NBA, players heading to federal mediation

The NBA’s owners and locked-out players will meet with a federal mediator in hopes of resolving their deadlock and saving the 2010-11 regular season, which has already lost two weeks.

Union executive director Billy Hunter said Wednesday in an interview on WFAN-AM in New York that the union had agreed to meet with a mediator.

George Cohen, director of the Federal Mediation and Conciliation Service, told The Associated Press he will oversee negotiations between the sides starting Tuesday in New York.

In a text message, NBA spokesman Tim Frank said “We are working on scheduling a meeting for early next week,” USA Today reported.

Earlier Wednesday, Hunter told WFAN that the meetings with the mediator would begin Monday. But later in the day, an NBA source directly involved with the talks told ESPN.com TrueHoop’s Henry Abbott that the meetings would start Tuesday.

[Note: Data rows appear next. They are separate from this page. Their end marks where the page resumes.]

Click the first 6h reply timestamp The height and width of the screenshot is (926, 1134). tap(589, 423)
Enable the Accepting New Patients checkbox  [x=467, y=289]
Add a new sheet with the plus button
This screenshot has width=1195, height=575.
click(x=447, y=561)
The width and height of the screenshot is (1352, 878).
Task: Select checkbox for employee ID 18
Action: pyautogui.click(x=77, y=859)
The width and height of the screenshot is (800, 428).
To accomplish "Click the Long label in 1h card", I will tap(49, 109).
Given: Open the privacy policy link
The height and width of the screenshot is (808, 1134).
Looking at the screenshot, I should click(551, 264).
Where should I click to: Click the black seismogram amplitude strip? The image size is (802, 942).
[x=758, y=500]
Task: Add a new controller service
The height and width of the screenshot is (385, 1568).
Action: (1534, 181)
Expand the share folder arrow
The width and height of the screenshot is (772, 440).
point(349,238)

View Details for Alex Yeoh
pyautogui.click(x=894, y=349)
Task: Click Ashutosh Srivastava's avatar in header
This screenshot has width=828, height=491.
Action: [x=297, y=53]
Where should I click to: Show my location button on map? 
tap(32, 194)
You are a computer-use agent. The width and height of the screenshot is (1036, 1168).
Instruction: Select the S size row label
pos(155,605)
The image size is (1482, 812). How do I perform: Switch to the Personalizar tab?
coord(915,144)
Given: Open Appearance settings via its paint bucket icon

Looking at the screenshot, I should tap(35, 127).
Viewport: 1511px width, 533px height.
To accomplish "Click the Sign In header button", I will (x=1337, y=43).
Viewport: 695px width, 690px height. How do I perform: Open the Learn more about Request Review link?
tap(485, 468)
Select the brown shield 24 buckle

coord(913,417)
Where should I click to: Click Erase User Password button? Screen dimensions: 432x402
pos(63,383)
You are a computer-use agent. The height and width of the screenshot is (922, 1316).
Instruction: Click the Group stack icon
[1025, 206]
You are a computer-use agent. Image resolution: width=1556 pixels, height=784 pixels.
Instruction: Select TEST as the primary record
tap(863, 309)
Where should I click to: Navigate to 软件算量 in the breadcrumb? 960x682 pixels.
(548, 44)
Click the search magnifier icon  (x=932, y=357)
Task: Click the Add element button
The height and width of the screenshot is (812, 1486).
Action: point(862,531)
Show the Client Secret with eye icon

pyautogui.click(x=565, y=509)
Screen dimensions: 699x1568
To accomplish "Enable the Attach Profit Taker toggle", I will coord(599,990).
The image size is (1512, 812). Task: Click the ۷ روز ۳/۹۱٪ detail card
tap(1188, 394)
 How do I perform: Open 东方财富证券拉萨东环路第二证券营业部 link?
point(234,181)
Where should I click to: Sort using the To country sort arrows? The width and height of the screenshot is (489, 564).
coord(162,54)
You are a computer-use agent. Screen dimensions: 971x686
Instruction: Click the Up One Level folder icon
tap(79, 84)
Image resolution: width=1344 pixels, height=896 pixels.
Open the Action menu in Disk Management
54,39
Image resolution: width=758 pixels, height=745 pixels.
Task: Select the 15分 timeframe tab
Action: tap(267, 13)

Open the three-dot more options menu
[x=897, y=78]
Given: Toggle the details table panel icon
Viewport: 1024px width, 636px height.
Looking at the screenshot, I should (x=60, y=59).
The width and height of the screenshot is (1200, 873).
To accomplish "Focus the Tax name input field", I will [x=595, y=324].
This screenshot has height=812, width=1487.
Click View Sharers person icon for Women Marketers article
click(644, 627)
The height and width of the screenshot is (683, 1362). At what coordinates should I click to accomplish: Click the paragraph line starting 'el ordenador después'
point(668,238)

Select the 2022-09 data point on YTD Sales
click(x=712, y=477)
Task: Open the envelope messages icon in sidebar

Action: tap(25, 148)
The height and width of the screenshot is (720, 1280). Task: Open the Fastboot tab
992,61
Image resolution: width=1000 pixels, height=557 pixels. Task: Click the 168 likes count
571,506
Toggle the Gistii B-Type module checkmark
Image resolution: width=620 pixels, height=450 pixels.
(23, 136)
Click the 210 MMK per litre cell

Hunter is expected to meet with NBA players Friday afternoon in Los Angeles, sources with knowledge of the situation told ESPN The Magazine’s Chris Broussard.

Cohen said he already has been in contact with representatives of both sides “for a number of months.”

“I have participated in separate, informal, off-the-record discussions with the principals representing the NBA and the NBPA concerning the status of their collective bargaining negotiations,” Cohen said in a statement issued by the Washington-based FMCS.